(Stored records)
++++++

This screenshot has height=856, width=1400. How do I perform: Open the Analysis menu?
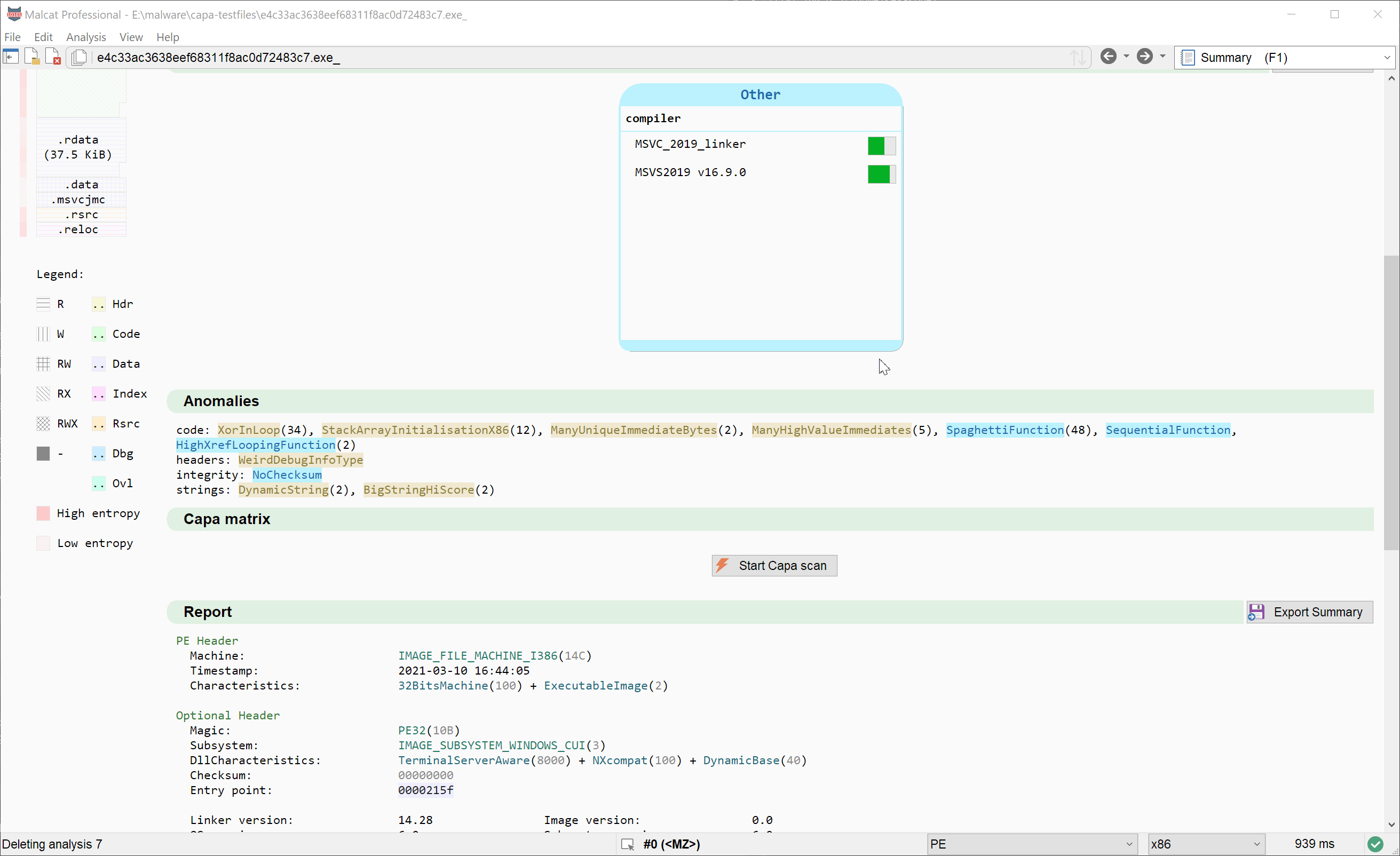[x=86, y=37]
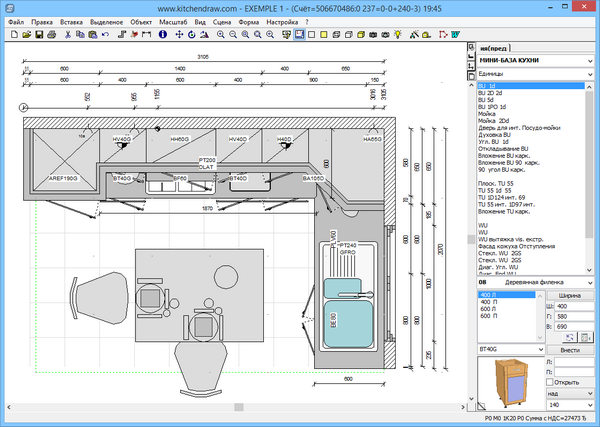The height and width of the screenshot is (427, 600).
Task: Open the Файл menu
Action: 16,20
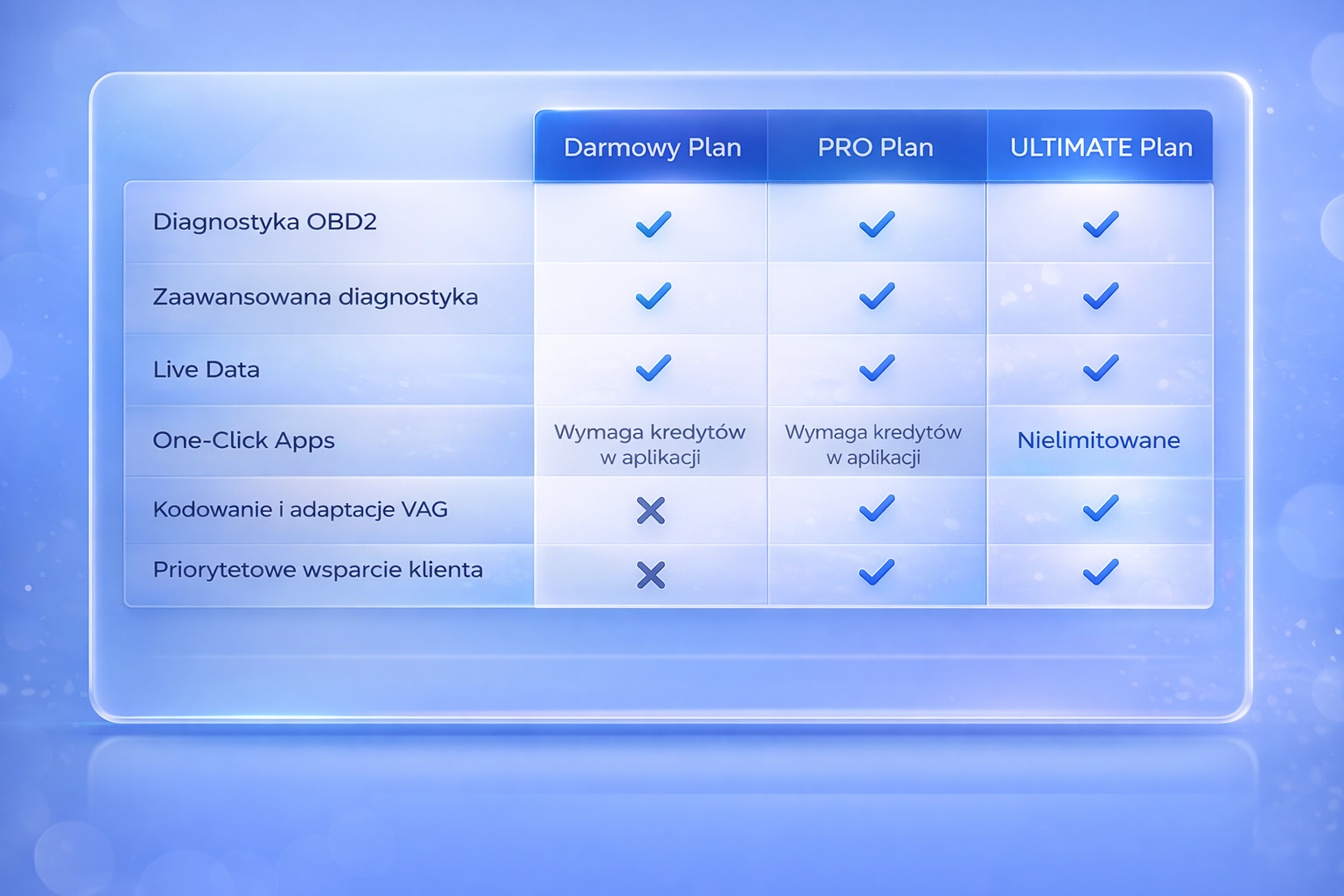Viewport: 1344px width, 896px height.
Task: Click Live Data checkmark under ULTIMATE Plan
Action: pos(1100,368)
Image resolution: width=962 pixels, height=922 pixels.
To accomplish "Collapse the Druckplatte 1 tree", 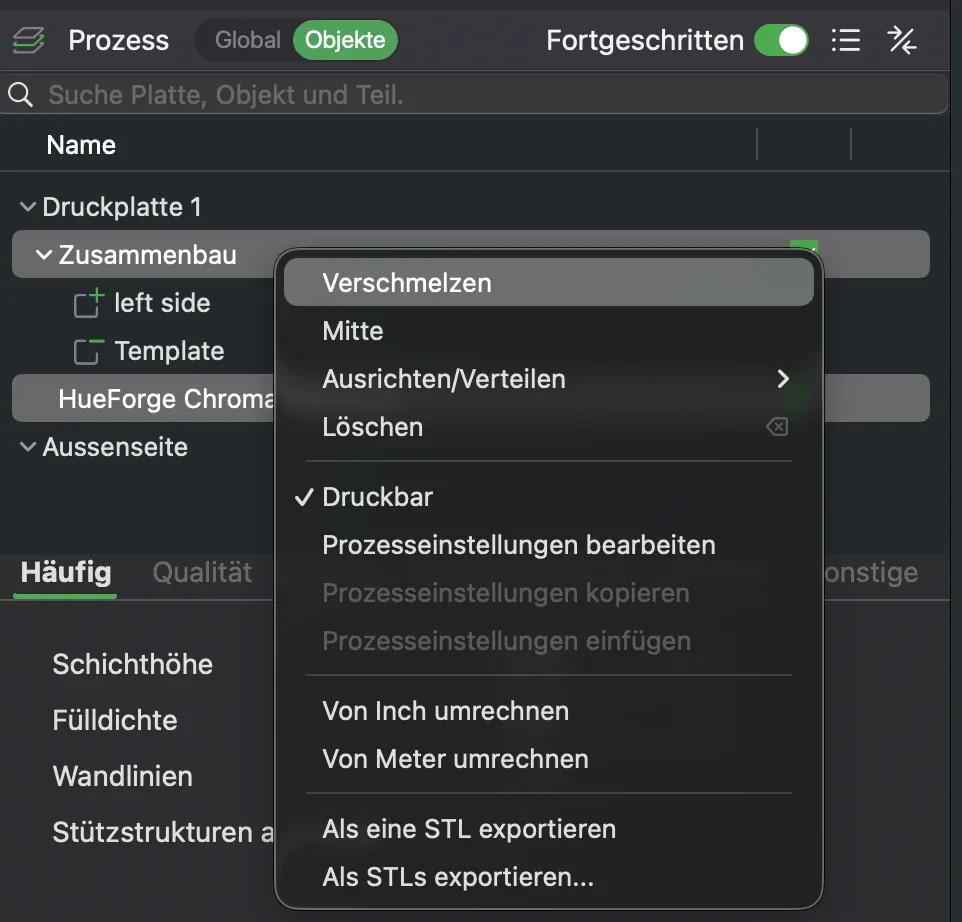I will (x=28, y=206).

++++++

▶ _Activity_
Print once more, exactly, the lines that start at the top of the records above and end at the line with "Image resolution: width=962", skipping all pictures.

▶ _Your response_
This screenshot has height=856, width=1400. How do I perform: Open the Analysis menu?
[x=86, y=37]
The height and width of the screenshot is (427, 600).
Task: Open the Файл menu
Action: 16,20
Viewport: 1344px width, 896px height.
Task: Click Live Data checkmark under ULTIMATE Plan
Action: pos(1100,368)
Image resolution: width=962 pixels, height=922 pixels.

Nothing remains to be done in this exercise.